March 8, 2021 report
Xanadu announces programmable photonic quantum chip able to execute multiple algorithms
A team of researchers and engineers at Canadian company Xanadu Quantum Technologies Inc., working with the National Institute of Standards and Technology in the U.S., has developed a programmable, scalable photonic quantum chip that can execute multiple algorithms. In their paper published in the journal Nature, the group describes how they made their chip, its characteristics and how it can be used. Ulrik Andersen with the Technical University of Denmark has published a News & Views piece in the same journal issue outlining current research on quantum computers and the work by the team in Canada.
Scientists around the world are working to build a truly useful quantum computer that can perform calculations that would take traditional computers millions of years to carry out. To date, most such efforts have been focused on two main architectures—those based on superconducting electrical circuits and those based on trapped-ion technology. Both have their advantages and disadvantages, and both must operate in a supercooled environment, making them difficult to scale up. Receiving less attention is work using a photonics-based approach to building a quantum computer. Such an approach has been seen as less feasible because of the problems inherent in generating quantum states and also of transforming such states on demand. One big advantage photonics-based systems would have over the other two architectures is that they would not have to be chilled—they could work at room temperature.

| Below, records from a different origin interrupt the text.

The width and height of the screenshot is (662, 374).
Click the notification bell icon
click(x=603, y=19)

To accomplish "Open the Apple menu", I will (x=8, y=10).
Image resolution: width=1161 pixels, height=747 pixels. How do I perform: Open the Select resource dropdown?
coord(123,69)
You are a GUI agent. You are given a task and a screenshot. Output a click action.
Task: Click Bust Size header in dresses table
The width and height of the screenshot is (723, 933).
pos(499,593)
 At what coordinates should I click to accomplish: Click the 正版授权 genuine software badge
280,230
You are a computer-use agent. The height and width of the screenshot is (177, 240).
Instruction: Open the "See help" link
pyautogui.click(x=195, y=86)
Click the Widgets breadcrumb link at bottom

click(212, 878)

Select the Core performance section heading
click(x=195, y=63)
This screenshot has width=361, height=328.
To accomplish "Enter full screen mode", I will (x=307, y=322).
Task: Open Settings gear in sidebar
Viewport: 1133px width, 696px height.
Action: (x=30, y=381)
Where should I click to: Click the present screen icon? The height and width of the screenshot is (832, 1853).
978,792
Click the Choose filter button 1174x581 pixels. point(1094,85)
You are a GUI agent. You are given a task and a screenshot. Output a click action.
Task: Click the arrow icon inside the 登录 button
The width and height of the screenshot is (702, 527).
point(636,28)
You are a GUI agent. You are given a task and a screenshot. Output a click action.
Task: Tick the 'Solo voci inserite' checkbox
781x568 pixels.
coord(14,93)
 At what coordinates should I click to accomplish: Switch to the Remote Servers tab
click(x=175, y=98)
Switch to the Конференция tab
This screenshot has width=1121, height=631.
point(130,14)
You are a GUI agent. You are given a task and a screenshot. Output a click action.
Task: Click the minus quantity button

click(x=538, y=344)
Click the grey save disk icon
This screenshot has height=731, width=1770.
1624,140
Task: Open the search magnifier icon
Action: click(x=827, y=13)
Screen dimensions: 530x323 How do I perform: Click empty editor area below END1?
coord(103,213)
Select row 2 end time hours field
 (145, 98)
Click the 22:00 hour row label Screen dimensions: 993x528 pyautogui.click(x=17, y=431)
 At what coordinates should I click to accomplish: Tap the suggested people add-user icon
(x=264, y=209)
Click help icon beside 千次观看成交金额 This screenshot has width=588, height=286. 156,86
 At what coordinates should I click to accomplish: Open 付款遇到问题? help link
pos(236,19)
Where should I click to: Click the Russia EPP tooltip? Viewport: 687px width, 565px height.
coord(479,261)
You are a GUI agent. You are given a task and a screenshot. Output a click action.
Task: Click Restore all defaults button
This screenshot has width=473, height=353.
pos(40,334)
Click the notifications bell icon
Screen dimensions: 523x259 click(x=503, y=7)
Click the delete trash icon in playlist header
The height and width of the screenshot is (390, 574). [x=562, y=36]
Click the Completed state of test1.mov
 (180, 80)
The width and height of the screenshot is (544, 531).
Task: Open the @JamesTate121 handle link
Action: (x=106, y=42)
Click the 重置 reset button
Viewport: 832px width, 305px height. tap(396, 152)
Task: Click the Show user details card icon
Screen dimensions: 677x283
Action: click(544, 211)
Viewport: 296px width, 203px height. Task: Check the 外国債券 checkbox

In this new effort, the group at Xanadu has overcome some of the problems associated with photonics-based systems and created a working programmable photonic quantum chip that can execute multiple algorithms and can also be scaled up. They have named it the X8 photonic quantum processing unit. During operation, the chip is connected to what the team at Xanadu describe as a "squeezed light" source—infrared laser pulses working with microscopic resonators. This is because the new system performs continuous variable quantum computing rather than using single-photon generators.
As part of its announcement, Xanadu reps noted that their new system is the first photonic quantum computing platform to be made available to the public. Those wishing to run applications on it can opt for systems running 8 or 12 qubits over Xanadu's quantum cloud.